Water Treatment Units
Project Description
Treating or purifying water is one of the most necessary basic needs for societies. Most countries use a system of collection sewers, pumping stations, and other treatment plants. Wastewater from homes, businesses, and many industries, are collected by sewers and delivered to plants for treatment. Most treatment plants were built to clean wastewater for discharge into streams or other receiving waters, or for reuse.
Many years ago, sewage was dumped into waterways, and a natural process of purification began. The volume of clean water diluted the wastewater. Small organisms in the water consumed the sewage turning it into new bacterial cells, carbon dioxide and other products.
Clean drinking water is one of the basic needs of mankind to survive. Yet while modern civilization has the benefit of sewers, huge water facilities and filtration systems, there are many people in Nigeria and the world that still do not have access to clean water. Harvard Petroleum will make it our mission to help those in need.
Solid waste are minute particles that can be removed from sewage in sedimentation tanks. When the flow through one of these tanks slows, the suspended solids will sink to the bottom, where they form a mass of solids called raw primary biosolids (sludge). It requires pumps to remove biosolids from tanks, after which it may be further treated for use as a fertilizer or dumped in a land fill or incinerated. Unfortunately, primary treatment alone has not been able to meet the demands for higher water quality. Many cities and industries are using advanced treatment to remove nutrients and other contaminants.
With increased populations causing a greater volume of domestic and industrial wastewater the water treatment requirements are more demanding. The function of wastewater treatment is to accelerate the natural processes by which water is purified.
Through new technological advancements, we have water purification facilities today that are streamlined, portable and mobile. These modular systems can transform raw sewage into pure drinking water, free from contaminants and bacteria. One small unit can clean river water for an entire village of 100 to 1,000 individuals. And it can easily be brought to the most remote areas in a country that have no access to modern technology.
Harvard Petroleum is dedicated to helping the Nigerian people, villages and tribes, in the remote parts of the country, as well as cities where clean running water is hard to come by. Through corporate profits from petroleum sales, Harvard Petroleum will help to fund the acquisition of these water treatment facilities from the US and bring them to Nigeria.

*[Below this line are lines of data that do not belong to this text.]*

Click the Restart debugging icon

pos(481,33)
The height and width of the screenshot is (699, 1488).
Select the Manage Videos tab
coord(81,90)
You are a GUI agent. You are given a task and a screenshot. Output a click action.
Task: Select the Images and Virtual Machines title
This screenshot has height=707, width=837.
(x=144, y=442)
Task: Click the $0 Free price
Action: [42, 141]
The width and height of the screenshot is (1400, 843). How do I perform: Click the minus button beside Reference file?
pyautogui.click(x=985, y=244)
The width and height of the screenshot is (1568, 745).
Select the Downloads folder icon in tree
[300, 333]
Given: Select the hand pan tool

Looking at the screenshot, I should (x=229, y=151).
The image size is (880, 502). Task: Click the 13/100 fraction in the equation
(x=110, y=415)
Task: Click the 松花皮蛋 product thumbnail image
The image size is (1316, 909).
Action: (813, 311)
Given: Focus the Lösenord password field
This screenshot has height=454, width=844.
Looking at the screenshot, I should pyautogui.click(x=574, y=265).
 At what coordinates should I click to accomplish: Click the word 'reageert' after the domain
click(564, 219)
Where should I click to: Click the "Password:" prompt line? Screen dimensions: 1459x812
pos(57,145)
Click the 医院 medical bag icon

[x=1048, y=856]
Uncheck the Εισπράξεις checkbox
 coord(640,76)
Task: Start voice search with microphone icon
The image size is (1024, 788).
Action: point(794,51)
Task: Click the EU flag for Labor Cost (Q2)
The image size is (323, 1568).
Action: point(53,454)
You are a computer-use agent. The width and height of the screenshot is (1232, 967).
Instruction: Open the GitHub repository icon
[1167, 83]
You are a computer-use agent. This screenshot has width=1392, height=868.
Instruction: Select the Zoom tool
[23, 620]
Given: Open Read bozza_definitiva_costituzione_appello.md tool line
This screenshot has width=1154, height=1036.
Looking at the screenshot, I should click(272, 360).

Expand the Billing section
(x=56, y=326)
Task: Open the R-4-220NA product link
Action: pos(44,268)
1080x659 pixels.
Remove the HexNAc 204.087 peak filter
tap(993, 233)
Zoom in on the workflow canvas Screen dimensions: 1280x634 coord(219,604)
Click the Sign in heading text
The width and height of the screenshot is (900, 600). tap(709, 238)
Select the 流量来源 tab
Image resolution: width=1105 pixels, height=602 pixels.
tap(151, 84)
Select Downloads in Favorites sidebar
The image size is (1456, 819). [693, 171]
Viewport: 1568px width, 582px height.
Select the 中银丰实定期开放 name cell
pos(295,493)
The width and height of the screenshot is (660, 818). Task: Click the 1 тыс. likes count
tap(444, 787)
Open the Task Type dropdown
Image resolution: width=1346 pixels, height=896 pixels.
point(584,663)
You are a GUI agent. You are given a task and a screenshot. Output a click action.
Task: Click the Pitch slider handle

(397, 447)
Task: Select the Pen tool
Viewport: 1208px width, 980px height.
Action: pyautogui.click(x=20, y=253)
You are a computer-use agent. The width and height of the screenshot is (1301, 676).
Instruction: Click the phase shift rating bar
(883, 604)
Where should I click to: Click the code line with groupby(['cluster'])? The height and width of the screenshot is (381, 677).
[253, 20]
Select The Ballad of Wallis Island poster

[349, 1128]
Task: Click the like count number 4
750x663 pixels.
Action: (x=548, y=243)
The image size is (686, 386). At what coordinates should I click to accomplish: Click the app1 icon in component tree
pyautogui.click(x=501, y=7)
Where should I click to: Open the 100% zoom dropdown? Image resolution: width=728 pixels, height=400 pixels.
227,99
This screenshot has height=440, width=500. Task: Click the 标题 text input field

- Primary water treatment not sufficient to meet the needs.
- Increased population, requirements are greater for water treatment. .
- Portable, mobile water treatment units may be the answer.
- One water purification unit can clean that of an entire village.
- One unit can be mobilized to remote villages and save thousands of lives .
- Harvard Petroleum will invest in advanced technology.
Current methods of water purification for large scale communities in Nigeria are working but the growing population and demands from the communities are not enough. Nigeria needs newer more efficient methods to reach everyone.
Overall Progress
The newest technology of modular water purification units may be the solution for Africa's current and future needs.